ART. 1039. Capacity to succeed is governed by the law of the nation of the decedent.

The parties admit that the decedent, Amos G. Bellis, was a citizen of the State of Texas, U.S.A., and that
under the laws of Texas; there are no forced heirs or legitimes. Accordingly, since the intrinsic validity of
the provision of the will and the amount of successional rights are to be determined under Texas law,
the Philippine law on legitimes cannot be applied to the testacy of Amos G. Bellis.

MALANG vs MOSON

FACTS:

Abdula contracted marriage with Aida and had 3 sons with her. Abdula then married for a second time
with Jubaida and no child was born out of that marriage. Abdula divorced Aida. Abdula then married
Nayo and they also had no child. Thereafter, he contracted another marriage with Mabay and had a
daughter with her. Not long after, Abdula married 3 other Muslim women but eventually divorced them.
Abdula then married his 4th wife Neng, excluding the wives he divorced. They were childless. Abdula
died without leaving a will.

ISSUE:

What law governs?


RULING:

The Civil Code since the Muslim Code has not yet taken effect. Abdula died intestate on December 1993.
It is the Muslim Code which should determine the identification of the heirs in the order of intestate
succession and the respective shares of the heirs.

The Muslim Code took effect on February 4, 1977. If a Muslim died before the effectivity of the Muslim
Code, the order of succession shall be governed by the Civil Code. The status and capacity to succeed on
the part of the individual parties who entered into each and every marriage ceremony will depend upon
the law in force at the time of the performance of the marriage rite.
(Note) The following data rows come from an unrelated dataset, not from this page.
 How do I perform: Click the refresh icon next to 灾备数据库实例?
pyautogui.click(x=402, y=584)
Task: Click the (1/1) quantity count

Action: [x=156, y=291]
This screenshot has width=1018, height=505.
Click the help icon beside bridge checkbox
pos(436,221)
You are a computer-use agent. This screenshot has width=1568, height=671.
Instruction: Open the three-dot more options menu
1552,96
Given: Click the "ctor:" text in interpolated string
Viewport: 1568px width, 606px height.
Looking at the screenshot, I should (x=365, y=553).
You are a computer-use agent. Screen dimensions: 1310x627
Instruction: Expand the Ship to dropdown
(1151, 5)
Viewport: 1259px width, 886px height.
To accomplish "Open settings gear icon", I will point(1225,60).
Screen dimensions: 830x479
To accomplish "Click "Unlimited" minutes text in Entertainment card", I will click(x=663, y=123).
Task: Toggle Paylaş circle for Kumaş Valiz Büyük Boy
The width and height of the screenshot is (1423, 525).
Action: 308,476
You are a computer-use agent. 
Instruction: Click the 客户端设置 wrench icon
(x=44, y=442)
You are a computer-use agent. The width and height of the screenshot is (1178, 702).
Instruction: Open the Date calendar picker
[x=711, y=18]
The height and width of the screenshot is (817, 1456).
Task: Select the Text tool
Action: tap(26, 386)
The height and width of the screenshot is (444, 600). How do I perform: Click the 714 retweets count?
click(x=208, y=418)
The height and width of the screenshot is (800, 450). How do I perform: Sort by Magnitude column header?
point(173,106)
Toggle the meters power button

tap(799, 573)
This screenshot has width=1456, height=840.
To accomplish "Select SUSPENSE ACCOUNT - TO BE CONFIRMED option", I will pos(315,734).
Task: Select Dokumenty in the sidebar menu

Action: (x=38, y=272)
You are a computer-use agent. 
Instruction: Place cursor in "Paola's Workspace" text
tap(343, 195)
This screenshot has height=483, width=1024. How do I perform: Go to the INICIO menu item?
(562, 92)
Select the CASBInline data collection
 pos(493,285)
If the Muslim marriage took place during the effectivity of the Civil Code and before the effectivity of the
Muslim Code, he cannot marry again because under the Civil Code, only one marriage is valid. But when
the marriage took place when the Muslim Code has taken effect, subsequent marriages are allowed and
valid.

The right of the spouses to inherit will depend on whether or not they have been validly married. If they
are not validly married, then they do not have successional rights over their partner. The status and
capacity to succeed of the children will depend upon the law in force at the time of conception or birth
of the child. As to property relations, it is the Civil Code that determines and governs the property
relations of the marriages in this case, for the reason that at the time of the celebration of the marriages
in question, the Civil Code was the only on marriage relations, including property relations between
spouses, whether Muslim or non-Muslim.